# Surface differentiability

1. Aug 18, 2010

### raphael3d

Consider the real function f(x,y)=xy(x2+y2)-N,in the respective cases N = 2,1, and 1/2. Show that in each case the function is differentiable (C$$\omega$$) with respect to x, for any fixed y-value.

whats the strategy for proving C$$\omega$$-differentiability here? i have to show with induction that f is still continuos after n+1 derivatives with respect to x, or am i wrong?

seems like, one has to look after a pattern in the continued derivatives of f, for write down the (n+1)nth derivative.

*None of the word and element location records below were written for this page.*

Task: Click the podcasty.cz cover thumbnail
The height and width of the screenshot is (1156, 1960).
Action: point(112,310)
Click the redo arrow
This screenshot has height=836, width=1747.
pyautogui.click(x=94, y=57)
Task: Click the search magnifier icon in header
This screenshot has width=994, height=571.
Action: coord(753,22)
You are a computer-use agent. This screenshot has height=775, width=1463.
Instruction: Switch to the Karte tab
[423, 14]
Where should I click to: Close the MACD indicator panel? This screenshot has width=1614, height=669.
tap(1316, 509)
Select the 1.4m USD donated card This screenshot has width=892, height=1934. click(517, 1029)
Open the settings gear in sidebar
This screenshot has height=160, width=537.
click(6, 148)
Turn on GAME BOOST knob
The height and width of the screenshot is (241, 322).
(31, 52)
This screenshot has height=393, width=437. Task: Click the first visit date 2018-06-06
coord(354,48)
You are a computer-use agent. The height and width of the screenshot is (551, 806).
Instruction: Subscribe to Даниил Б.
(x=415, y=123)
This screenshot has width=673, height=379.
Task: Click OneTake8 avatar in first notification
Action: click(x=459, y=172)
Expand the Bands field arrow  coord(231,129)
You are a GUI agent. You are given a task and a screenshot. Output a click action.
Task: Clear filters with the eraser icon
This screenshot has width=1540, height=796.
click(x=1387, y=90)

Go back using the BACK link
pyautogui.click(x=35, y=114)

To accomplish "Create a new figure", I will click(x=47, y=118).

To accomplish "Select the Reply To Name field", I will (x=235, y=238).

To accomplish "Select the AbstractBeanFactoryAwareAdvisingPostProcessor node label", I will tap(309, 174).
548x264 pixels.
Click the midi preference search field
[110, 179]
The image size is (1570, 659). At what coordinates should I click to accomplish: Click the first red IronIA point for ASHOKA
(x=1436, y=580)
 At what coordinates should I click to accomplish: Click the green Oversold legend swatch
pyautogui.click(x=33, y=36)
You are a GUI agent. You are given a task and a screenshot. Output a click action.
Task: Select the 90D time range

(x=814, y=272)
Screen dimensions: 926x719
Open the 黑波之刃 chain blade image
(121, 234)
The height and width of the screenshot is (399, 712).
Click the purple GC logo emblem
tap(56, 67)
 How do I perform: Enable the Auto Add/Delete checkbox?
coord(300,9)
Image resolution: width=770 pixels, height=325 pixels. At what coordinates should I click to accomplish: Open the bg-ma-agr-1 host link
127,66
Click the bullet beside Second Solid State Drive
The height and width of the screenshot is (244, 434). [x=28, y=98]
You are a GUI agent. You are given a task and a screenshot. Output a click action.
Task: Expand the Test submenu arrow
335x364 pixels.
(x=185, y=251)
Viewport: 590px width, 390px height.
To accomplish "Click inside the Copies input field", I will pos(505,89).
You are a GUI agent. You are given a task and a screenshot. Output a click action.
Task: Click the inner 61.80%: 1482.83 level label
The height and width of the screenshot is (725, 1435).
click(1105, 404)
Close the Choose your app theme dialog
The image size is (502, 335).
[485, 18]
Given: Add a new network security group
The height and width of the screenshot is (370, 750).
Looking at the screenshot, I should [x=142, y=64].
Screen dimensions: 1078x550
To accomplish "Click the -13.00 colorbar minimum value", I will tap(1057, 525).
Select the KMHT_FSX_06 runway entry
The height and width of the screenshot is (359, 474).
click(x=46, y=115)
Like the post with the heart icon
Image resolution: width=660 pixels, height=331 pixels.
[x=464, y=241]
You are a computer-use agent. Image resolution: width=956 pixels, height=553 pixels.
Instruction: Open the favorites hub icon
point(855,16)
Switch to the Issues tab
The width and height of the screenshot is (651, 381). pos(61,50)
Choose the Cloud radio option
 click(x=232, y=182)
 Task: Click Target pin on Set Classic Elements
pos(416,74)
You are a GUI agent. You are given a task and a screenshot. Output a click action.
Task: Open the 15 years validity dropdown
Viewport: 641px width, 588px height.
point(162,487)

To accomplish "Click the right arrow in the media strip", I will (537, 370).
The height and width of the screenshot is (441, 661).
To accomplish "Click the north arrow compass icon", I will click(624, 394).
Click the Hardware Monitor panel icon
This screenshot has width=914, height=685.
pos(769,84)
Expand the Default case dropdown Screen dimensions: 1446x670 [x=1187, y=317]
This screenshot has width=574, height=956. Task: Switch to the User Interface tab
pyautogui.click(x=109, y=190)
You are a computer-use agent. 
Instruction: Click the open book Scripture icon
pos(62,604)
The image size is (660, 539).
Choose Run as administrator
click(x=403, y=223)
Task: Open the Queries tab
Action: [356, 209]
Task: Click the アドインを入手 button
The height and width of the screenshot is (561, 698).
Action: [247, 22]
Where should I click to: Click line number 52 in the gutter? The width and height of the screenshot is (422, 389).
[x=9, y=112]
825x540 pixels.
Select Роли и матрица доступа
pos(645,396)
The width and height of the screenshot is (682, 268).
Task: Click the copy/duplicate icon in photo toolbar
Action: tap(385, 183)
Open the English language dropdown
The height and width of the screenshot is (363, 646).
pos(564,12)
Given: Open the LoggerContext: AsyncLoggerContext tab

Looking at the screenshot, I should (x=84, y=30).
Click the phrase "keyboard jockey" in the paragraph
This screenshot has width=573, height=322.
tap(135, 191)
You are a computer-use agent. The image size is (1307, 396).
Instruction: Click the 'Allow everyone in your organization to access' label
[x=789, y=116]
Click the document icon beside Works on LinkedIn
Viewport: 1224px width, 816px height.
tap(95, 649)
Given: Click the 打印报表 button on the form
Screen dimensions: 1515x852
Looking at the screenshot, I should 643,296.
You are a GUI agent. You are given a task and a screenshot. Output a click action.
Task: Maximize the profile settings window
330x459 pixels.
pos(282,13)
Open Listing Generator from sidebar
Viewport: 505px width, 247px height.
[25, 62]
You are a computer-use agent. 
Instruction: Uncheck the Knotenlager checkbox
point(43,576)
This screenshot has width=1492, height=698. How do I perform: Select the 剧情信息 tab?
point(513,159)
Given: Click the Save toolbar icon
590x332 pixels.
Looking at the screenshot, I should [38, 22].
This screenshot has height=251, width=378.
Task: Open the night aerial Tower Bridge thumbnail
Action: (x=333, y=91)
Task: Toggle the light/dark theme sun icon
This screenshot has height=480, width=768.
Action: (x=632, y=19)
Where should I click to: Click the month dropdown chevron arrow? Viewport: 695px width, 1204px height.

on the other hand, one might have the differential quotient in mind, taking the limit, meeting a boundary condition(in the complex domain the radius of convergence), but i could only think of the 1th derivative here.

Last edited: Aug 18, 2010
2. Aug 21, 2010

### Eynstone

It'd be easier to work with polar coordinates, where f takes the form
(1/2)sin 2theta /r^(N-2).

3. Aug 21, 2010

### Office_Shredder

Staff Emeritus
$$C^{\omega}$$ is the set of analytic functions. Not only do all its derivatives need to exist (proving that the n+1st derivative is continuous isn't enough, you need that it's differentiable since otherwise you don't have the next derivative existing) but it also has a power series expansion

On the other hand, if you prove that you have a power series expansion, then as long as it converges uniformly you know you can differentiate term by term so the differentiability portion is solved immediately. So the hard part most likely is just finding the power series

4. Aug 21, 2010

### Hurkyl

Staff Emeritus
If a(x) and b(x) are analytic functions of x, then so is a(x)+b(x).